> _WHAT THE TASK ASKS_
Reproduce each line, exactly, from the one containing "Screen dimensions: 1024x585" through the end of the material. Exclude pictures.
· · · ·
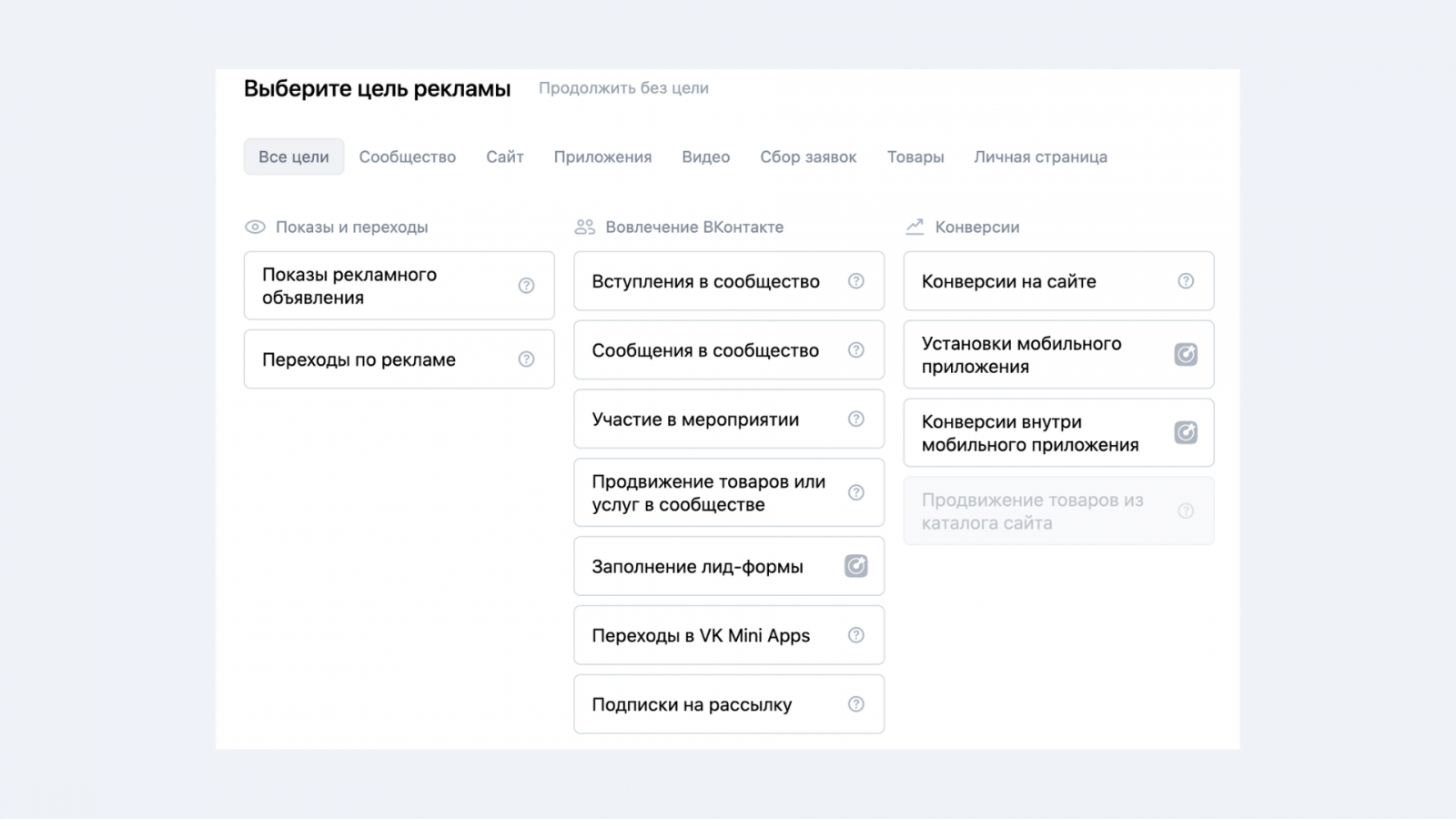Click target icon on Установки мобильного приложения
The image size is (1456, 819).
pyautogui.click(x=1186, y=355)
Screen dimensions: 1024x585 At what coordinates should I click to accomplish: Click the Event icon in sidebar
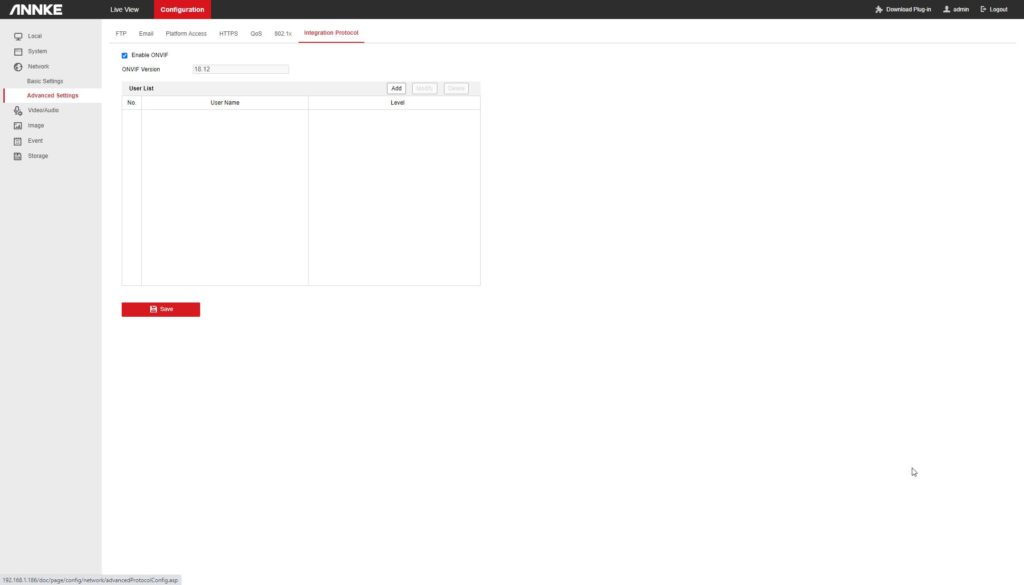(18, 141)

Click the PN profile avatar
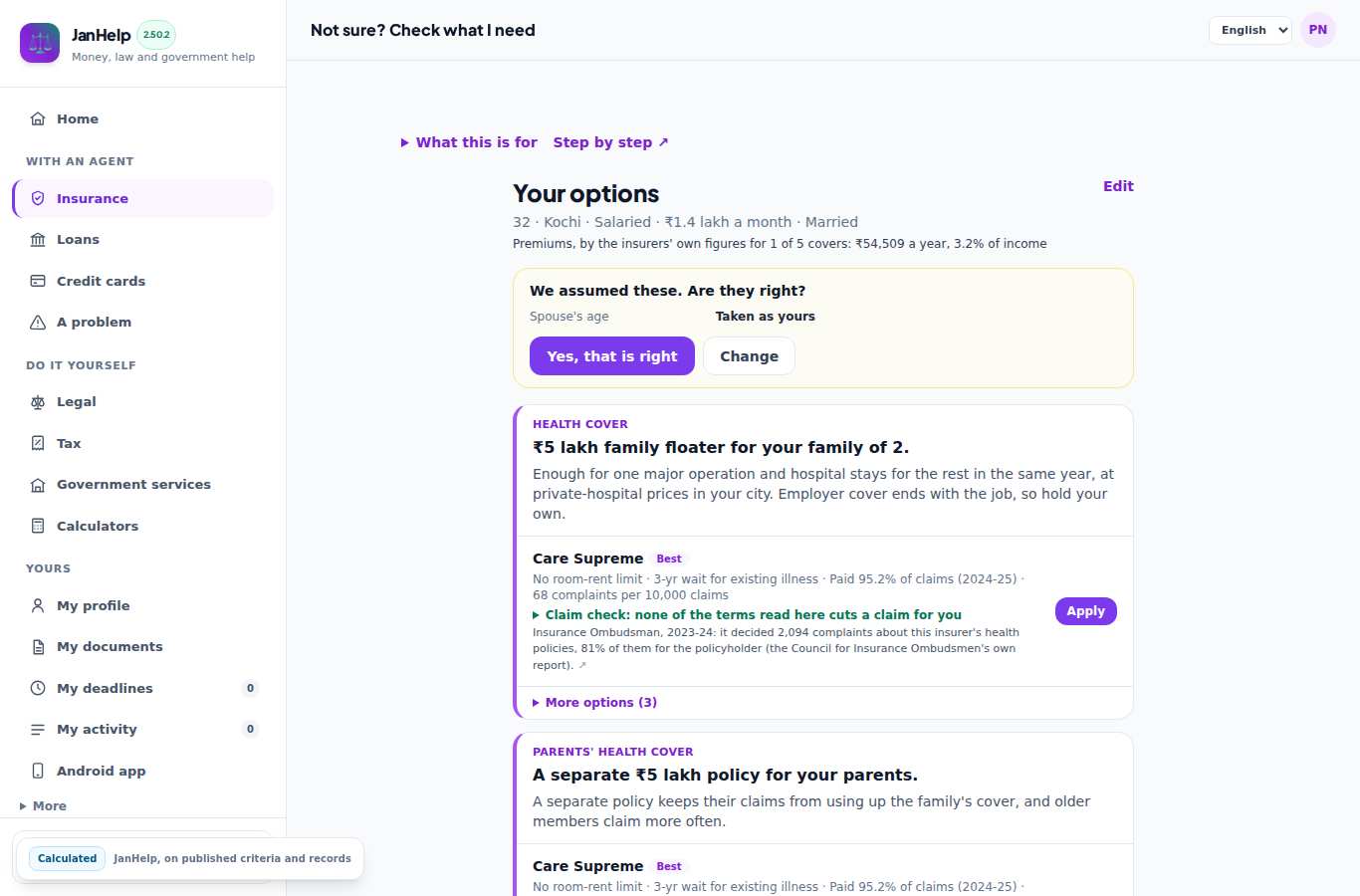[x=1318, y=30]

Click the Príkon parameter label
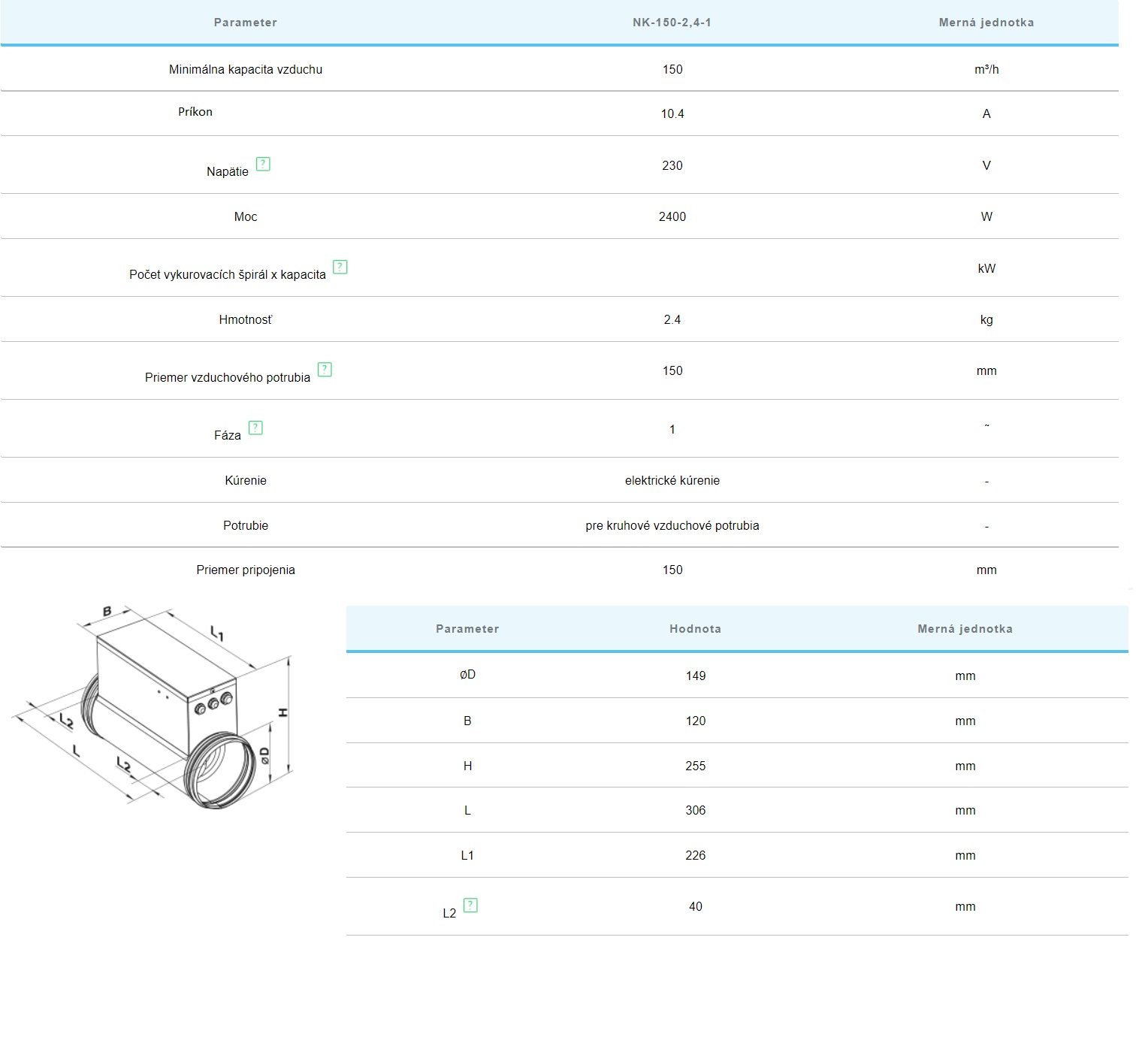[195, 112]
· · · ·
> _SOLUTION TO THE PROBLEM_
Screen dimensions: 1024x585 At what coordinates should I click to accomplish: Click the Event icon in sidebar
(18, 141)

Click the PN profile avatar
[x=1318, y=30]

Click the Príkon parameter label
[195, 112]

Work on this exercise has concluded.